Koordinator Komisi C DPRD DKI Jakarta Misan Samsuri mengatakan, tidak sedikit masyarakat yang mengeluhkan perihal mekanisme pemungutan BPHTB yang bersumber dari Perjanjian Pengikatan Jual Beli (PPJB) terkesan rumit di lapangan. Menurutnya, BPRD sebagai leading sector perlu menyediakan fasilitas pengembalian dana (restitusi) dengan prosedural lebih mudah dan sederhana kepada masyarakat.
“Jadi ada contoh kasus soal PPJB seperti transaksi jual beli tanah belum dibayar lunas, sedangkan pembayaran PPJB itu misalnya jual beli yang artinya harus bisa dibayar bertahap mungkin dengan tenggang waktu tertentu.
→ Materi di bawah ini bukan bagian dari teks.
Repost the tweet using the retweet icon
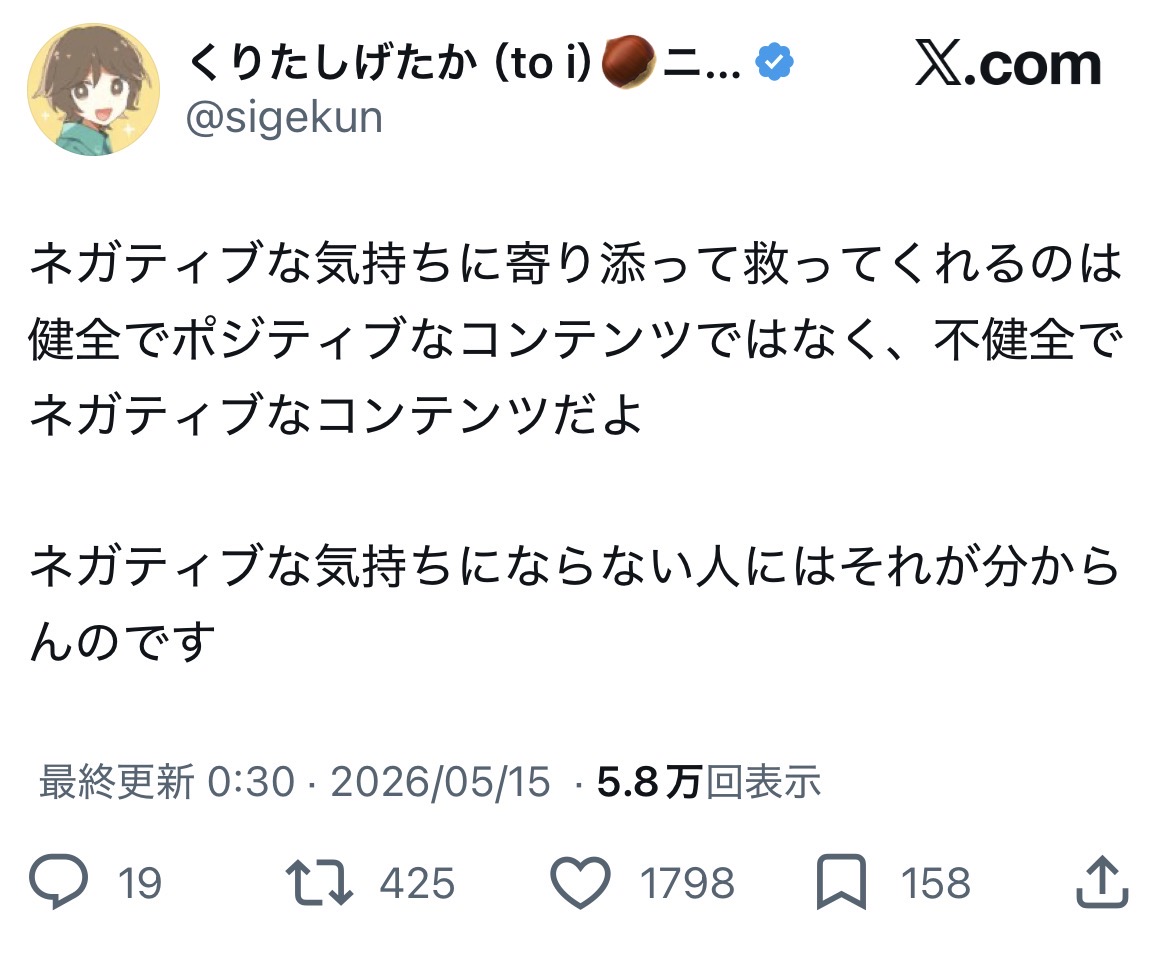 tap(319, 882)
Ketika diminta bayar BPHTB itu, terlanjur sudah dibayar duluan BPHTB-nya, kembalian dananya (restitusi) itu sulit, padahal transaksi jual belinya batal ditengah perjanjian (Wanprestasi),” ujarnya, Kamis (14/11).
Karena persoalan tersebut, Misan berharap BPRD seyogyanya perlu mengevaluasi kembali alur proses pemungutan BPHTB yang lebih mutakhir. Salah satunya, dengan menghadirkan kelengkapan informasi pendataan Wajib Pajak (WP) BPHTB secara akurat.
“Jadi saya fikir ini harus juga ada koordinasi yang solid antara BPRD dengan PTSP (Dinas Penanaman Modal dan PTSP) supaya alur pembayaran BPHTB bisa lebih canggih dan lebih real time,” terangnya.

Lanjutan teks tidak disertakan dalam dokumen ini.